Question

factors and multiples: section a checkpoint 1. what are the possible side lengths of a rectangle with area 10 square units? draw an example of each possible rectangle on the grid.

Explanation:

Step 1: Recall the formula for the area of a rectangle

The area of a rectangle is given by the formula $A = l\times w$, where $A$ is the area, $l$ is the length and $w$ is the width. Here, $A = 10$ square units. So we need to find pairs of positive integers $l$ and $w$ such that $l\times w=10$.

Step 2: Find the factor pairs of 10

We start by finding the factors of 10. The factors of 10 are the numbers that divide 10 without leaving a remainder.

• When $l = 1$, then from $l\times w=10$, we have $1\times w = 10$, so $w = 10$.
• When $l=2$, then $2\times w = 10$, and $w=\frac{10}{2}=5$.
• When $l = 5$, then $5\times w=10$, and $w = \frac{10}{5}=2$.
• When $l=10$, then $10\times w = 10$, and $w=\frac{10}{10} = 1$.
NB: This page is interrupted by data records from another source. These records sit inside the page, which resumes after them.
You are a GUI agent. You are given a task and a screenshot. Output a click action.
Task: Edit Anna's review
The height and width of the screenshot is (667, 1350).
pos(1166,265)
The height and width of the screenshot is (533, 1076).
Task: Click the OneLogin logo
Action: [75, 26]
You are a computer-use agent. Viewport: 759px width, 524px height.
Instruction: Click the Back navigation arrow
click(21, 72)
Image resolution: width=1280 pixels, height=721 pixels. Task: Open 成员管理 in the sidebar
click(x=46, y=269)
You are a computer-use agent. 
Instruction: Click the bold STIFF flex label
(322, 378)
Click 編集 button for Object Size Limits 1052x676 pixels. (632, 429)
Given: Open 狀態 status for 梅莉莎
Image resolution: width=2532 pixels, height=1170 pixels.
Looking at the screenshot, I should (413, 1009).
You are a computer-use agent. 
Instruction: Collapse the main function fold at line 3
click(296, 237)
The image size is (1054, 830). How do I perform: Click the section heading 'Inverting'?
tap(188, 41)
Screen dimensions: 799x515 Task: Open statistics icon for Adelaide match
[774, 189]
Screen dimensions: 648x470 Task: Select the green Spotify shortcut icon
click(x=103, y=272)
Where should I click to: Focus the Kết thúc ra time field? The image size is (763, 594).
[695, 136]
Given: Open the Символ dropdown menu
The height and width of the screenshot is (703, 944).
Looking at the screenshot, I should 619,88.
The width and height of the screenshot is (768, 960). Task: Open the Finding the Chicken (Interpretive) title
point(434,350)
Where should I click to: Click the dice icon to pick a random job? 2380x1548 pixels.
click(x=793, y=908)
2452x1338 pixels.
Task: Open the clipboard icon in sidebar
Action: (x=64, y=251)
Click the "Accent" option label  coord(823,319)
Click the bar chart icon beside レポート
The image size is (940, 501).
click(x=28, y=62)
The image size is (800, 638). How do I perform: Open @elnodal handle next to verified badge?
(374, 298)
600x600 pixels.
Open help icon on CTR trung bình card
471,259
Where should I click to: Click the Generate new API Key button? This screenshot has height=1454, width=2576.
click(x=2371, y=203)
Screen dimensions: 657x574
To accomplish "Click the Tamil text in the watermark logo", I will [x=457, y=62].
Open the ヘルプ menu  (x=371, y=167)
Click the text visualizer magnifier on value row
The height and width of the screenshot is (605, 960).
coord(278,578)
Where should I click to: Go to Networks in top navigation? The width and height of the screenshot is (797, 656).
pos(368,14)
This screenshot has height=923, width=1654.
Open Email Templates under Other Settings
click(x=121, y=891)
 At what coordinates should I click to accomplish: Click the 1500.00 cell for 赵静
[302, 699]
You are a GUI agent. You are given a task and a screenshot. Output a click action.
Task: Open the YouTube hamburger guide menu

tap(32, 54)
For drawing the rectangles:

• For the pair (1, 10): Draw a rectangle that is 1 unit long (in terms of the grid squares) and 10 units wide (or vice - versa).
• For the pair (2, 5): Draw a rectangle that is 2 units long and 5 units wide (or vice - versa).

Answer:

The possible side - length pairs (length and width) of the rectangle with an area of 10 square units are (1, 10), (2, 5), (5, 2), (10, 1).